What this exercise asks:
1. Please explain, in one to three sentences, why the article on the TOMS team's award says the team received the 2006 William T. Pecora Award.
2. According to the article on the TOMS team's award, at what event was the award presented?

GODDARD TEAM HONORED FOR ACHIEVEMENTS IN REMOTE SENSING

The Total Ozone Mapping Spectrometer (TOMS) team has won the 2006 William T. Pecora Award. NASA and the Department of Interior give this prestigious Federal award to individuals and groups for significant achievements in remote sensing.

The TOMS team won the award for developing innovative techniques that have provided unique atmospheric ozone, sulfur dioxide, and aerosol data for more than 25 years. The presentation took place at the American Geophysical Union (AGU) Fall Meeting this week in San Francisco.

The TOMS sensors have provided some of the most critical and influential environmental data ever produced, documenting the long-term decline of global atmospheric ozone and the emergence and development of the Antarctic ozone hole. "For an instrument originally designed to study weather patterns, TOMS has proven incredibly productive, from mapping the ozone hole to tracking dust from the Sahara," said Rich McPeters, principal investigator, Earth Probe TOMS at NASA's Goddard Space Flight Center in Greenbelt, Md.

Data extract:

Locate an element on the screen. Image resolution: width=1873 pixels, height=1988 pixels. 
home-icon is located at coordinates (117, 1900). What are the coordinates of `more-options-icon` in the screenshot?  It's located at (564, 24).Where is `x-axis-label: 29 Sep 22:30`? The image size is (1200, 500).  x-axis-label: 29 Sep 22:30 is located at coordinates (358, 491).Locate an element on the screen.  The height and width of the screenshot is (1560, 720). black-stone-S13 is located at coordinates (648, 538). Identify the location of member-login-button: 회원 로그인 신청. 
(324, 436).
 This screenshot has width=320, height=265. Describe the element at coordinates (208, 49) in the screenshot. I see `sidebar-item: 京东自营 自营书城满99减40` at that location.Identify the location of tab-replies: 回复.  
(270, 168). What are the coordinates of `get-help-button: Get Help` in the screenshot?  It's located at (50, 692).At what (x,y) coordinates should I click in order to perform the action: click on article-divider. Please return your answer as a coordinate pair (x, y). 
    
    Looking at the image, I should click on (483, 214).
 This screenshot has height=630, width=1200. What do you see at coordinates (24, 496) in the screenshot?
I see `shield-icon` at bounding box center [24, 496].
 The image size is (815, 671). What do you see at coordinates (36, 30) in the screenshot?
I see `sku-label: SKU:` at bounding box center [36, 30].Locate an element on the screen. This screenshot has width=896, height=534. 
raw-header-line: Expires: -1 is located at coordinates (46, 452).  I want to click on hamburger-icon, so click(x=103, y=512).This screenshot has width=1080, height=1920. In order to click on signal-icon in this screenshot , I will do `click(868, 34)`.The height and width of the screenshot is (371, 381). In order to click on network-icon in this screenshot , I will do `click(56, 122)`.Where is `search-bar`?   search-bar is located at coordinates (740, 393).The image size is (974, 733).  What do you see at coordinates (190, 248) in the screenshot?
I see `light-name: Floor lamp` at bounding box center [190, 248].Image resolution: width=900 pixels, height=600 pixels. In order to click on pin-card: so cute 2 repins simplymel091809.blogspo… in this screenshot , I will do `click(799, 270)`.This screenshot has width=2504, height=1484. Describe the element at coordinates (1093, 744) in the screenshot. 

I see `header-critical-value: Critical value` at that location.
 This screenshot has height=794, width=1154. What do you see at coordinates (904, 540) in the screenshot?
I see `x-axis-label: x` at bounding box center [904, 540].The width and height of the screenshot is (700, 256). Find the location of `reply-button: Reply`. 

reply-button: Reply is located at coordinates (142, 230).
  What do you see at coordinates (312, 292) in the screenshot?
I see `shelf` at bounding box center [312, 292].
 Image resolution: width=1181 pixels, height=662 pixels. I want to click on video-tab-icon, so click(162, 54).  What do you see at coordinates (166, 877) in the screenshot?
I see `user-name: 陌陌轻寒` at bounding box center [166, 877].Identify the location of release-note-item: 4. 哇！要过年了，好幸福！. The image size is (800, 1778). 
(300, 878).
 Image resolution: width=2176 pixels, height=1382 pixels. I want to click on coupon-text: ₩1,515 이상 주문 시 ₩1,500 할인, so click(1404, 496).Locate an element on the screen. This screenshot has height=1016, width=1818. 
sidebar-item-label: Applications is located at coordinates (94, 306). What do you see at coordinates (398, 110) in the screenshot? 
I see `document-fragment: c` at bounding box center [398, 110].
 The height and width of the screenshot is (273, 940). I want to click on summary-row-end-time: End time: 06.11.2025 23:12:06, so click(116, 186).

Exercise responses:
1. The TOMS team received the award for developing innovative techniques. Those techniques have provided unique data on atmospheric ozone, sulfur dioxide, and aerosols for more than 25 years.

2. The American Geophysical Union (AGU) Fall Meeting in San Francisco.